From Steve Clark, Bicycling and Walking Program Director
In a recent report to Congress, Senators John McCain and Tom Coburn lambasted current transportation policies that promote “extraneous transportation spending” for things like bike lanes and walkways.
I heard this same sentiment expressed by a high ranking official in Minneapolis several years ago who jokingly said, “We know how to deal with you special interest groups…”
Even bicyclists will occasionally refer to themselves as a special interest, and most accept the premise that first and foremost streets are for moving cars, so we can’t expect all streets to safely accommodate non-motorists.
I say it’s time to challenge this mindset and restore the original paradigm of the public right of way.
You know, the public right of way. The concept of streets as places for people to move, gather, and exchange goods and services goes back long before the car. Today it seems we simply accept that our public-right-of-ways have become “private-fright -of -ways.” Private? Yes, because the automobile is not universally accessible.

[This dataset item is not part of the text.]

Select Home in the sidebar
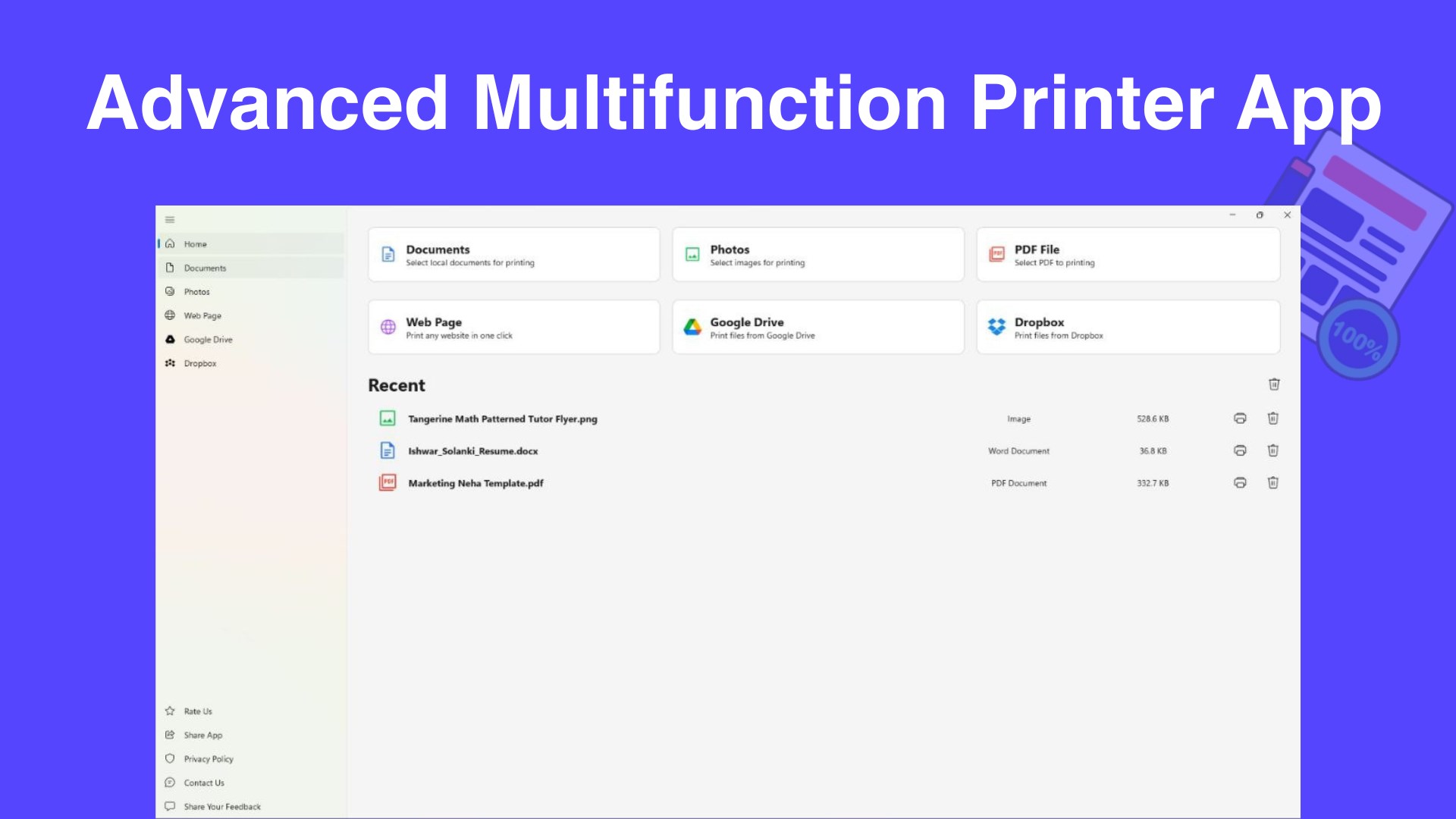 pyautogui.click(x=195, y=243)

There are vast numbers of people (children, disabled, elderly, low-income, those with intellectual disabilities, etc.) who cannot use a car.

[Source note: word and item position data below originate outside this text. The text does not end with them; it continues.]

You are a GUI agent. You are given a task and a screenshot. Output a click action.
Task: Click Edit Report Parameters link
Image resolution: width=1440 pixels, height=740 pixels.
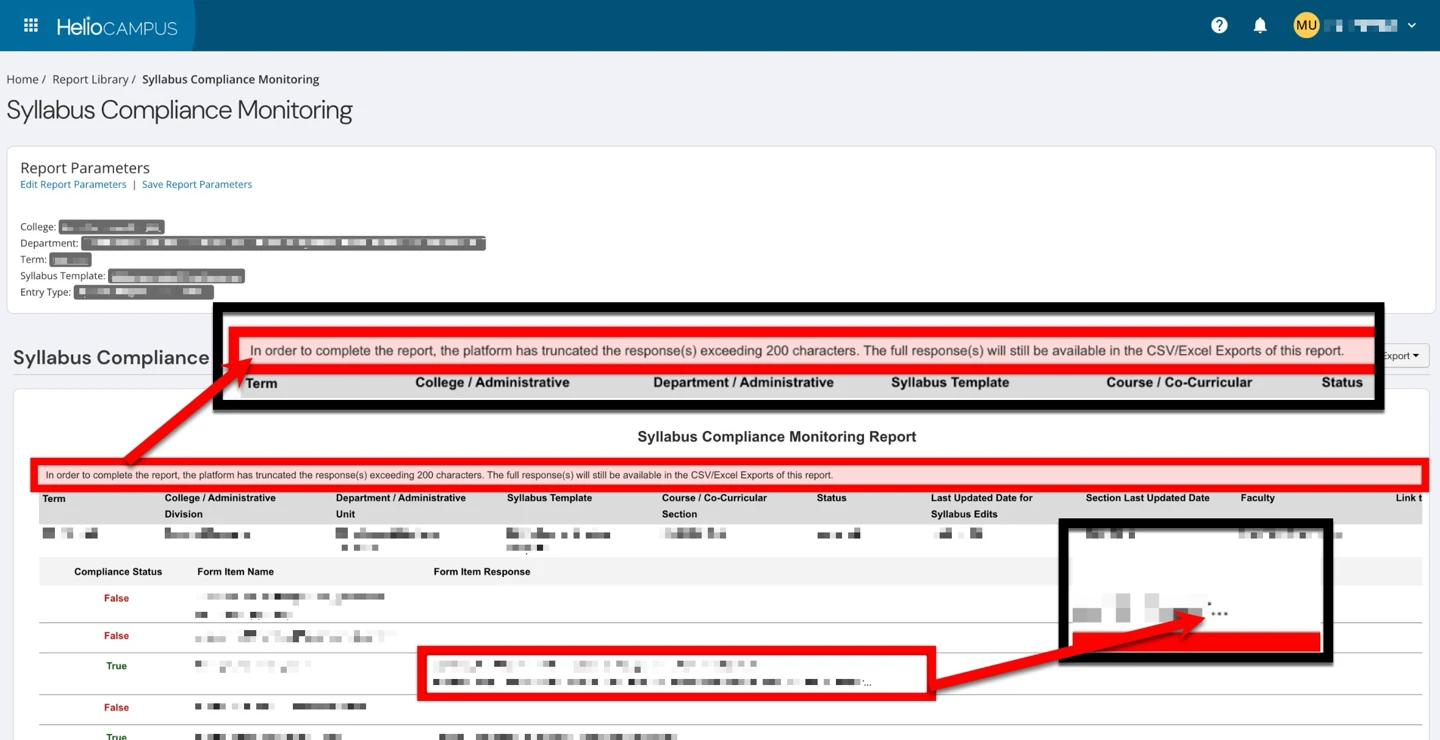point(73,184)
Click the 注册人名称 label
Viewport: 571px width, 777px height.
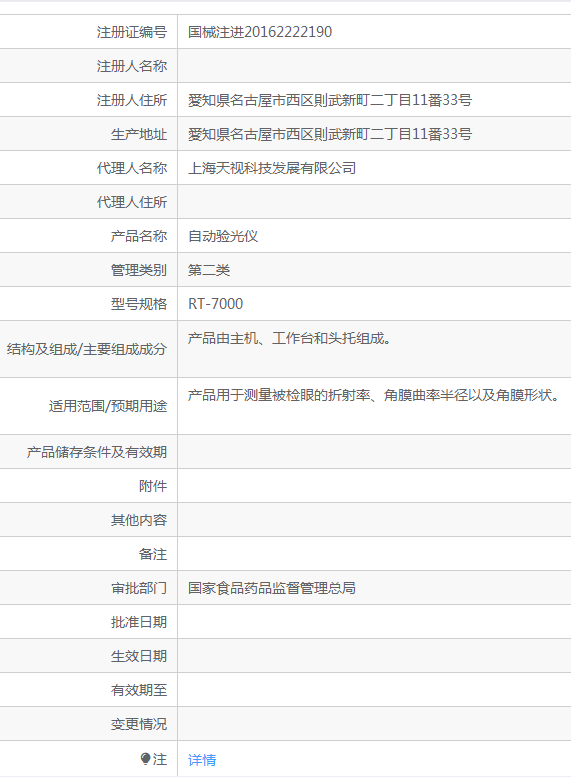132,66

Unfortunately, as our streets became dominated by private cars, the public right of way –a “commons,” if you will–has become unrecognizable in all but a few places.
Getting back to the concept of the ‘special interest’:
If you think about it, the bicycle, (including all of its variants, like the adult tricycle) is actually more accessible than any other form of transportation.
- Those who cannot walk can use pedal power.
- The bicycle is theoretically the most sustainable form of transportation (3 times more efficient than walking and four times faster); bikes can even be made out of bamboo!
- The bicycle provides youth with their first real taste of freedom; as my grandmother discovered, there comes a time when a car becomes impossible to handle in a responsible way and the bike awaits you.
Walking, of course, as the most benign form of transportation (meaning it’s really hard to kill somebody when you run into them on foot), will always be at the top of the pyramid. In my opinion, only people moving at a pedestrian speed should have any true inalienable rights in a public right of way, (the other modes should be viewed as guests with privileges that our laws provide). To call pedestrians a special interest group is to call people a special interest group.
The reality is this: Even here in the United States, the automobile is only available and operable for a minority of the population. Now that’s a special interest!
And if this special interest group was as prevalent in all other nations on this planet as it is in this country, it would require the resources of six more planet earths!
So, sorry to all who think so, but I will not accept the premise that walking and bicycling are frivolous activities. As far as transportation goes, they are the beginning and the end.